The innovative software is hoped to be a breakthrough in the sensory evaluation process of olive oil and is a joint collaboration between the university, olive oil technology company Citoliva, CM Europe SL Laboratories and computer engineering company MENGISOFT.
According to research group member Macarena Espinilla, the new software will vastly improve the sensory evaluation of virgin olive oils by reducing both the time and cost associated with the procedure.
The software will function by streamlining the process of olive oil evaluation, allowing the individual monitoring of the evolution of different tasters for different samples and sessions in real time. Interventions to correct deviations of organoleptic properties can then be carried out by the chief of the panel.
The software also has the potential to plan olive oil tasting sessions, manage oil evaluations and generate final reports, thus offering further optimization of the process.

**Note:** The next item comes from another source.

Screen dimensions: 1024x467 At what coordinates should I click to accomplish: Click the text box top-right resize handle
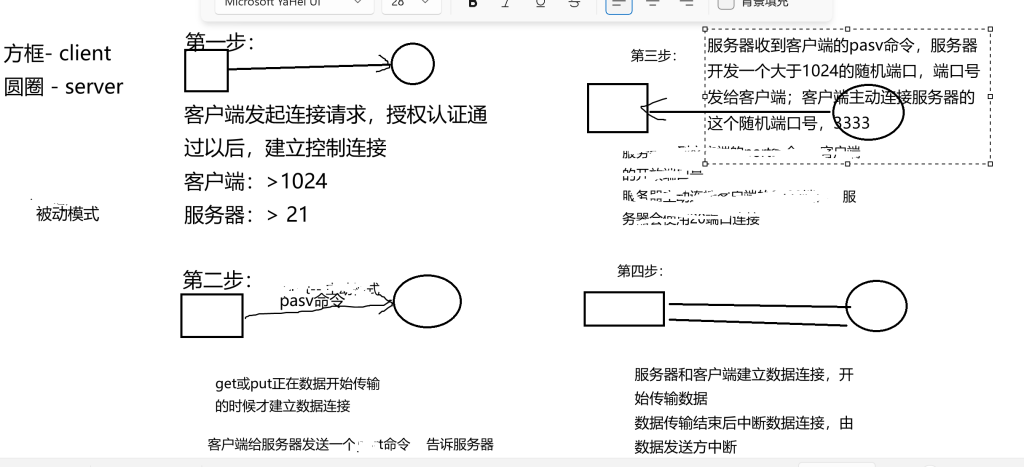click(x=991, y=30)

The program allows the use of the evaluation methodology established by the International Olive Council for sensory classification of olive oil, but can also be used with new methods of evaluation that have been developed by the group, that are currently undergoing evaluation.
The method is based on the “fuzzy logic system,” a mathematical logic that is designed to make a decision as a human being would, considering all available information and making the best decision based on this input. This innovative model for sensory evaluation is being presented as an alternative to the current International Olive Council model, and is hoped to facilitate improvement in the areas of information processing, tasting and training of assessors, whilst still maintaining the efficiency of results.
Further down the track, the new model for sensory evaluation is hoped to be implemented with the new software, with the aim to add value to the olive oil industry by improving marketing processes and increasing competitiveness of companies in the industry.
The new program, in addition to the sensory evaluation model, are part of a project funded by the Ministry of Economy, Innovation and Science of the Council of Andalucía.